## Excerpt to read
A glance around the pop-culture landscape gives the impression that fans have gone mad. In May, viewers of HBO’s “Game of Thrones” revolted against the show’s final two episodes, in which the dragon queen, Daenerys Targaryen, took a turn toward the genocidal. Some critics accused the showrunners, both of whom were men, of propagating the idea that women in power are inevitably crazy. Others complained that the personality change was too implausible, or that the whole season was rushed, or that it simply sucked. More than 1.7 million people signed a petition on Change.org to “remake Game of Thrones Season 8 with competent writers.” At a press conference, HBO’s programming president, Casey Bloys, turned down the request, though he acknowledged the fans’ “enthusiasm and passion.”

 

Watch “The Backstory”:
Michael Schulman reports on how the Internet has brought fan communities together.

The outcry bore similarities to the fan uprising against “Star Wars: The Last Jedi,” released in 2017. Much of the backlash had to do with Luke Skywalker not acting quite like Luke Skywalker, now that he had rematerialized as a sour middle-aged hermit. Like Daenerys, he wasn’t the hero that fans had long held him to be. Some fans were also mad that Rey, the orphaned heroine, was revealed not to be secretly of noble lineage, undercutting two years of carefully worked-out fan theories. Detractors swarmed Rotten Tomatoes, posting bad reviews, and petitioned Disney to strike the film from the “official canon.” (Again, no dice.)

## Dataset extract
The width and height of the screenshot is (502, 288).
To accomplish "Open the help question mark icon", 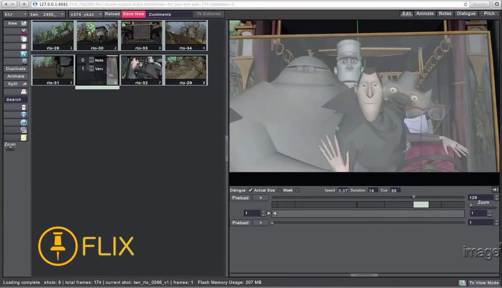I will click(x=24, y=122).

## Task description
Write out, word for word, the section of the passage about fan backlash that starts with the words "The outcry bore" and ends with "(Again, no dice.)".

## Answer for this exercise
The outcry bore similarities to the fan uprising against “Star Wars: The Last Jedi,” released in 2017. Much of the backlash had to do with Luke Skywalker not acting quite like Luke Skywalker, now that he had rematerialized as a sour middle-aged hermit. Like Daenerys, he wasn’t the hero that fans had long held him to be. Some fans were also mad that Rey, the orphaned heroine, was revealed not to be secretly of noble lineage, undercutting two years of carefully worked-out fan theories. Detractors swarmed Rotten Tomatoes, posting bad reviews, and petitioned Disney to strike the film from the “official canon.” (Again, no dice.)